Summary and Analysis of “A World Gone Wrong”

It is of general human opinion that we live in a world gone wrong. An in-depth look into this mood arrives at various conclusions and the need to explore some ways through which the world could change and the impact these changes would have.

The context of capitalism was provided for by the sovereign state, and it in turn, got the impetus to prosper. Through the Westfailure system, a pun for the Westphalia system, Susan Strange makes clear the point that the market economy has extended itself so much into the world that this mutually beneficial relationship has withered. A particular concern being that neither the government nor the institutions intended for monetary management can control the global financial system.

It is argued that if the existing world order cannot handle the strains and challenges brought forth by globalization then the Westphalia system has come to be since the nation states have failed to have a system in place that can curb global financial market crisis. Economists simply do not understand how the global political economy works (Brown, 1)

Sovereign states, in the race to achieve great economic growth, overlook the consequences of degrading the environment. Environmental degradation leads to loss of scarce non-renewable resources and global warming. The States have also proved incapable of keeping the situation from getting worse in some areas.

Contrary to human welfare, humanitarianism has hit rock bottom. The prevailing economic order has increased global inequality. People who are disadvantaged are left in a poor state while in "successful" states, inequalities continue to grow worse.

Marxists and socialists favored an industrial society one that was not based on market forces or profit maximization motive. Public utilities and public concern would be under the ownership of the general public ownership.

Globalization could yield important benefits if it is addressed primarily in the context of rights and justice. This point to the relation between various states with regard to the products and services they outsource. However, the opposition to globalization has had southern states suspicious as to why measures that would seemingly benefit the south are deemed undesirable.

Various arguments arise. First argument is that it is impossible to make objective market forces bend to conscious human control. This is true and leaves the system of national states at the mercy of market forces. It is bound to roll with the prevailing economic conditions and can only adjust, but not change them.

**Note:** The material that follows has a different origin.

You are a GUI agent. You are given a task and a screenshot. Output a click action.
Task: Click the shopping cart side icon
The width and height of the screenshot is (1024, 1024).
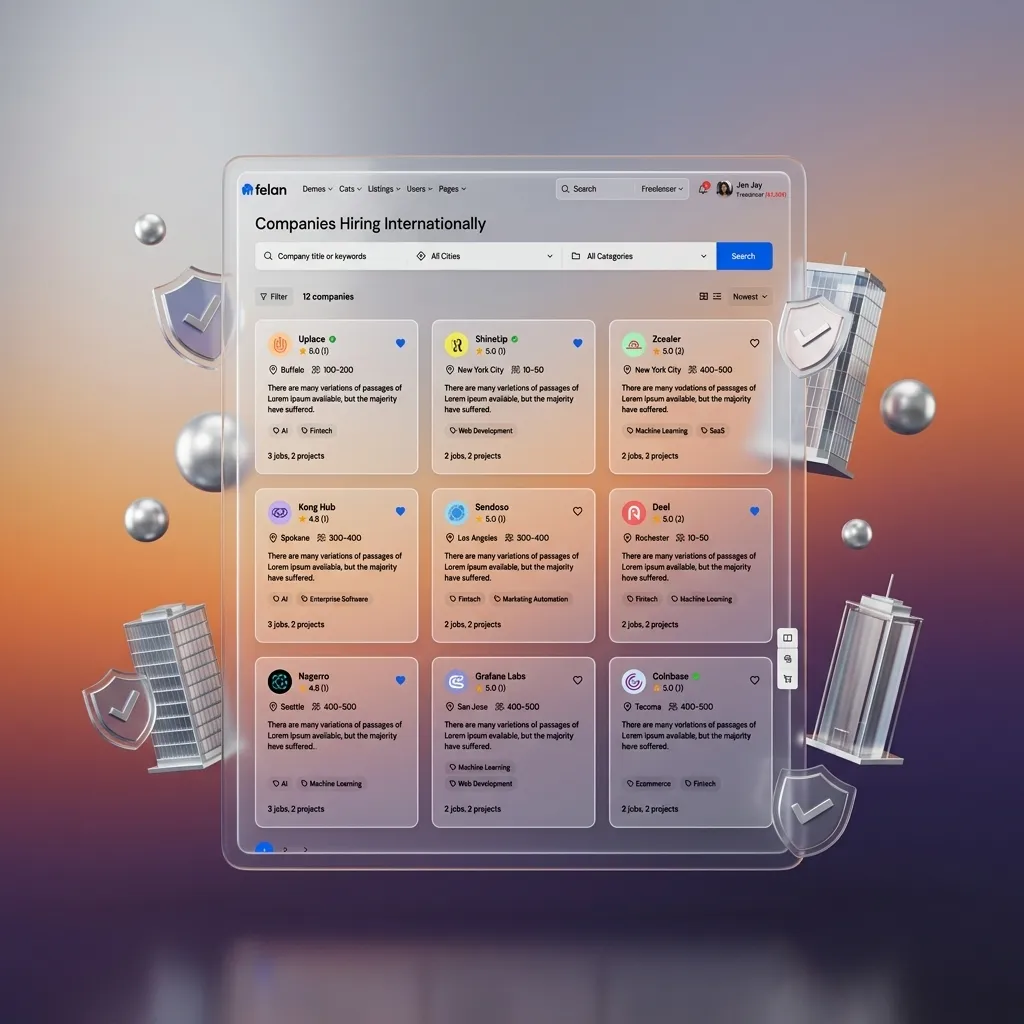(788, 679)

Chris Brown suggests that the poor will benefit from free trade. This is true in the short-run since poorer states have a negative balance of payment and will benefit as the money they spend on imports will be less. However, the revenue they so much depend on in exports will be forgone, and this will only worsen the situation. Free trade will have a see-saw effect and thus it cannot be directly pointed out that it will benefit the poor.

It has been suggested that the lack of capital for development is the major problem facing less developed countries. Consequently, such capital can only be sourced from private capital markets. This claim may be true, but it is subject to criticism in that less developed countries could find other sources of capital. This would be without necessarily putting themselves at the mercy of private capital markets that would bend terms to their total advantage.

In summary, whether or not the Westphalia system will run its course in time cannot be ascertained. In the event that it does, then it will without a doubt be an obstacle to the realization of a just and functioning world.